DATA FOR PROCESSING:
========================

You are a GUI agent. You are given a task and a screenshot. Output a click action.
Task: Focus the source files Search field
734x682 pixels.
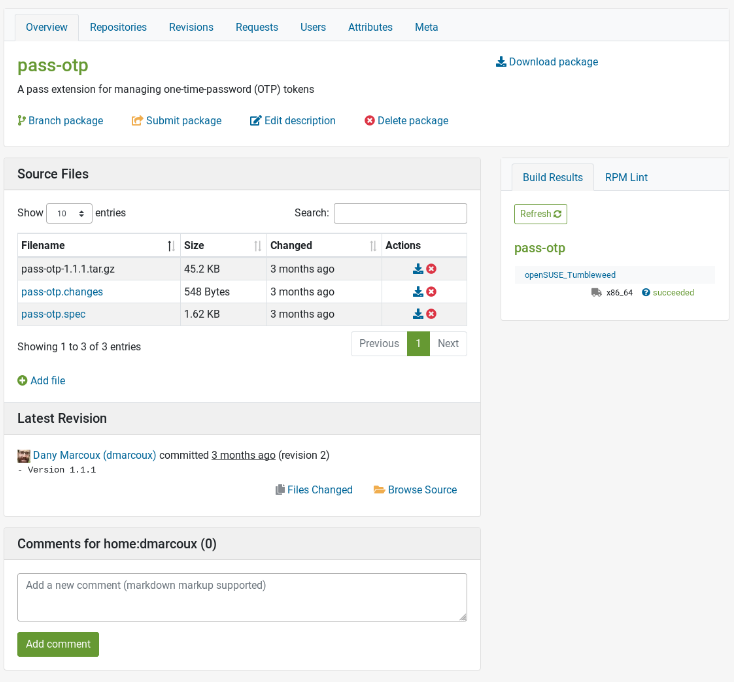[x=400, y=213]
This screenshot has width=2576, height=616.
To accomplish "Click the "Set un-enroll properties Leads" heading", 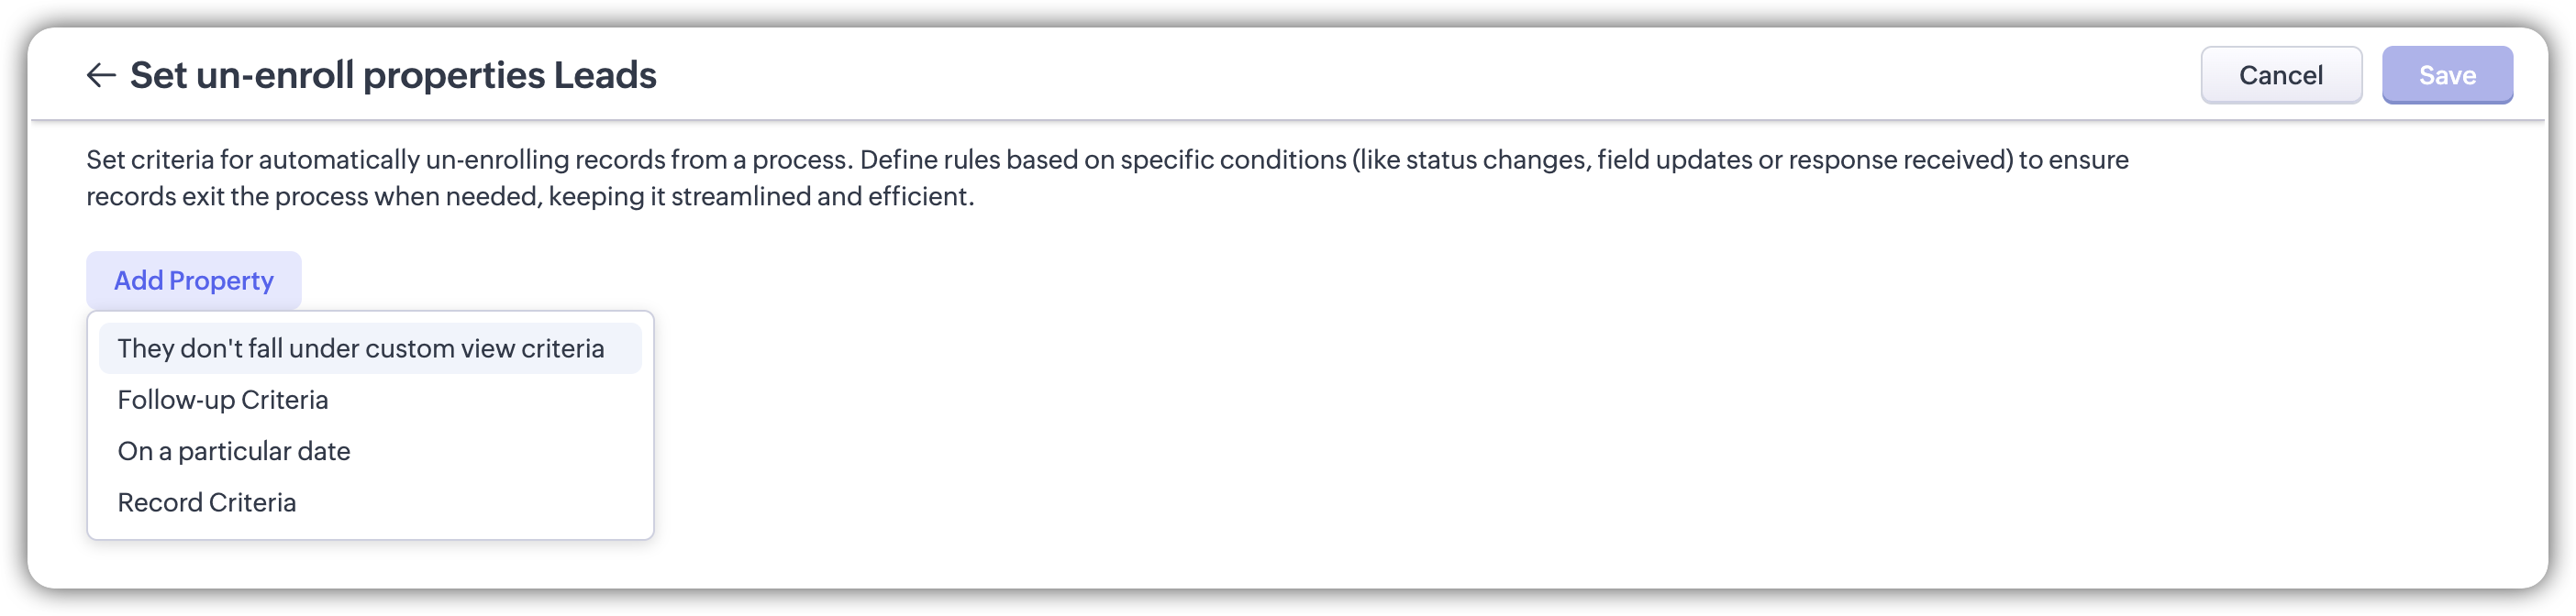I will (x=393, y=75).
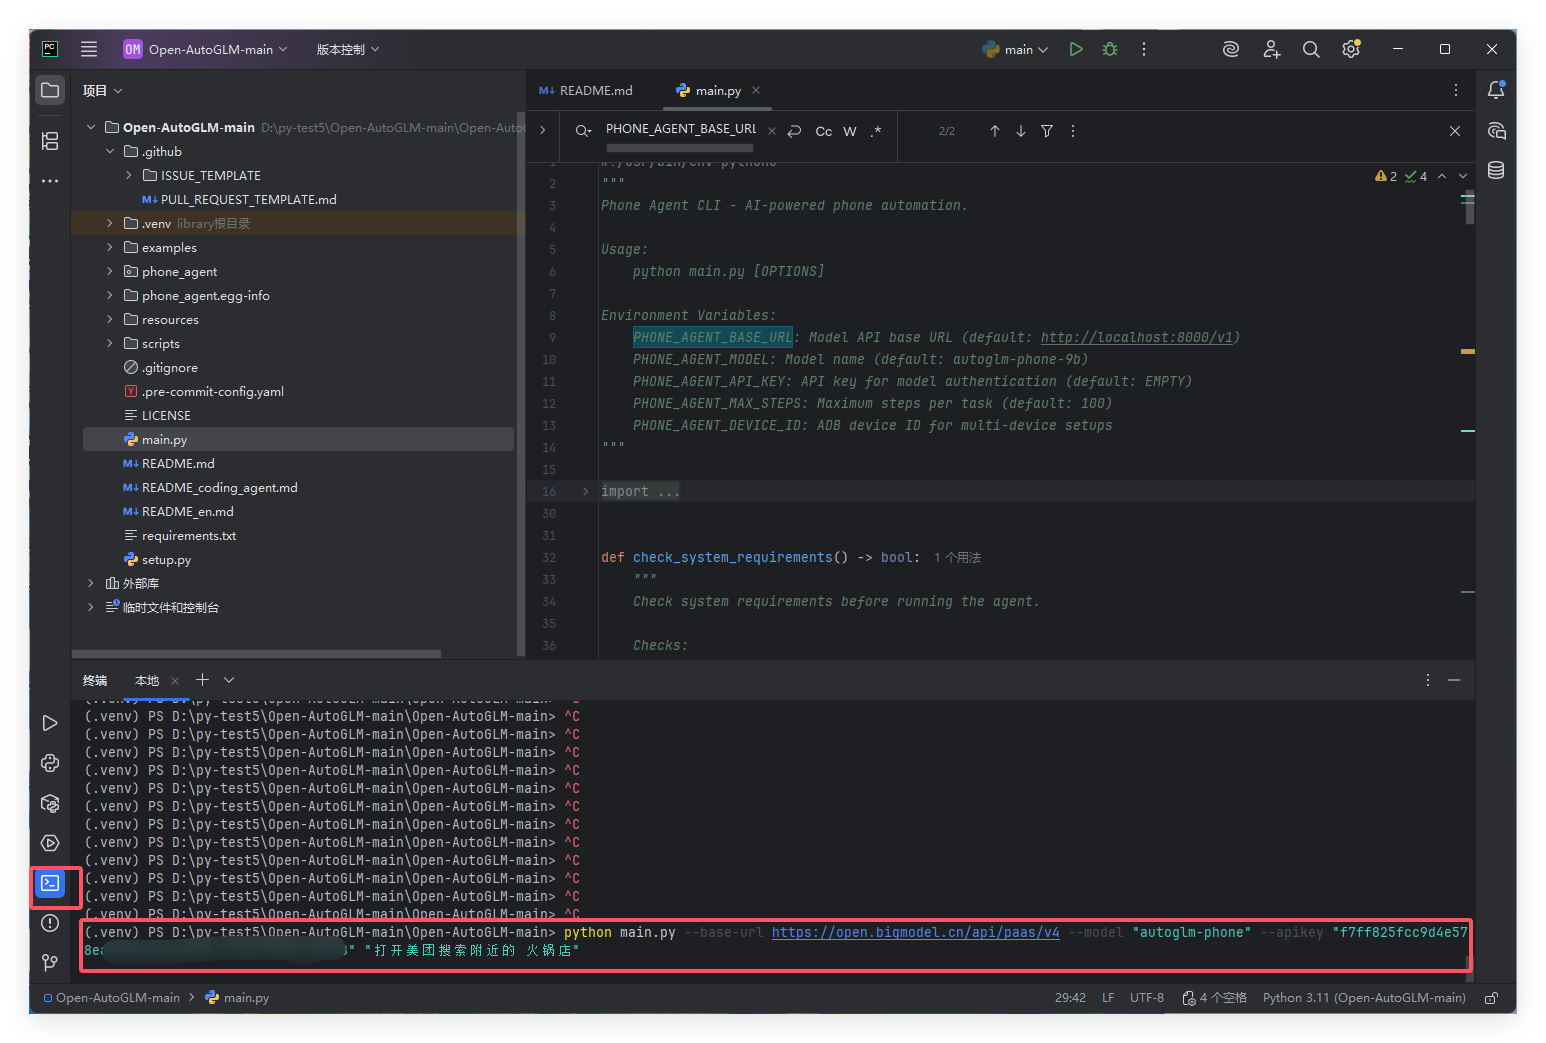Screen dimensions: 1546x1043
Task: Run the main configuration with play button
Action: pos(1076,49)
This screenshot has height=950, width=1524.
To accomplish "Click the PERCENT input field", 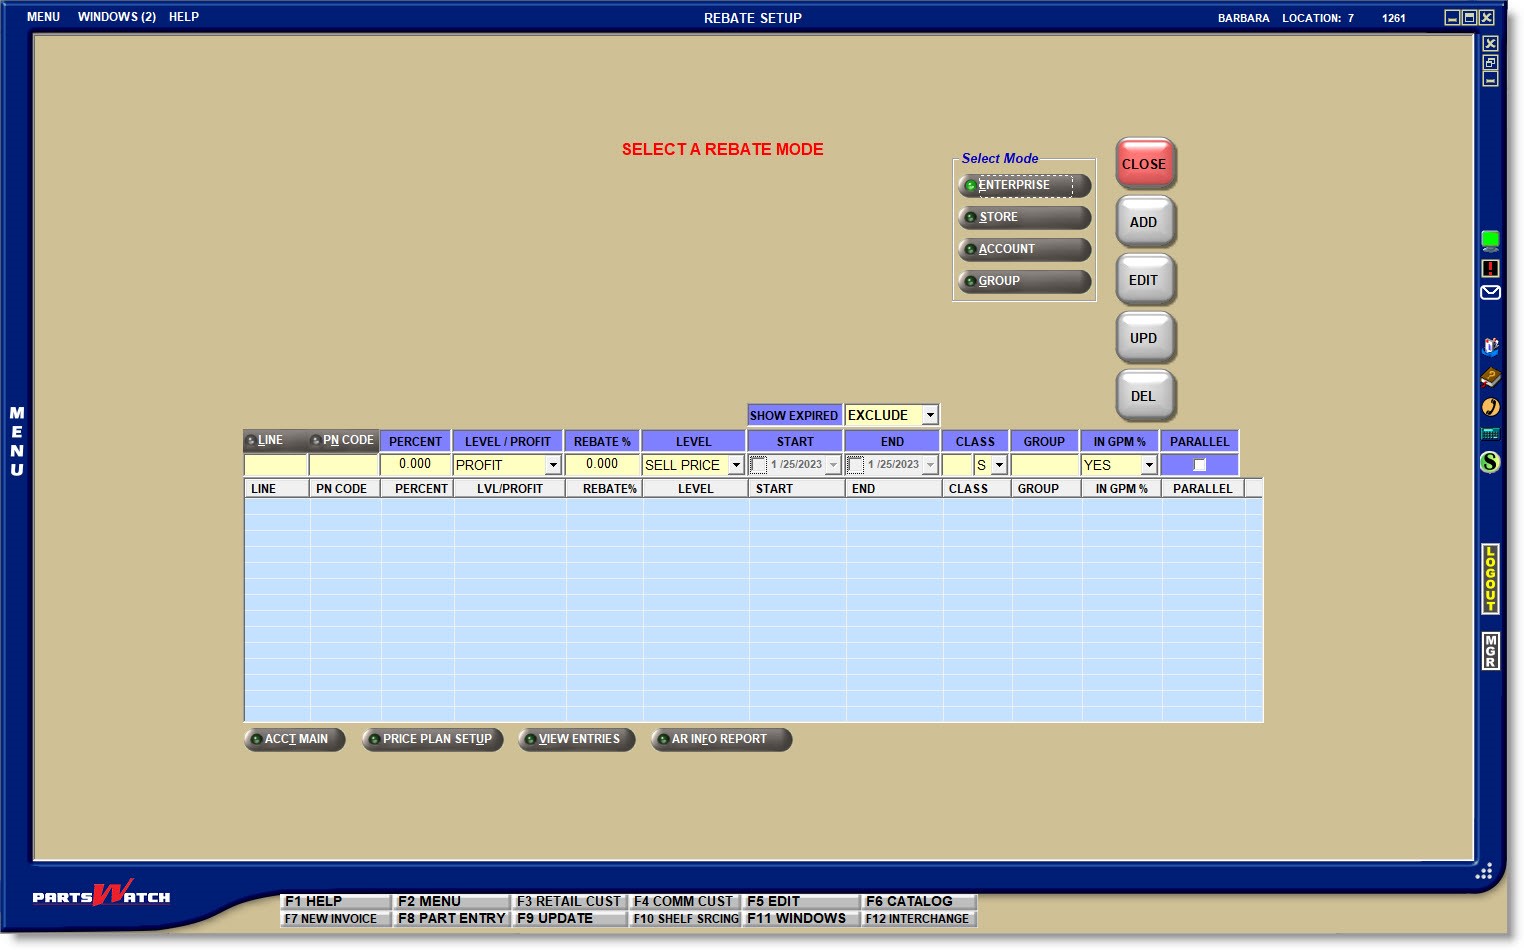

========================

ACTIVITY: Work out how many lines of the records contain the string "height". Nothing but the number should be written.

WRITTEN ANSWER: 2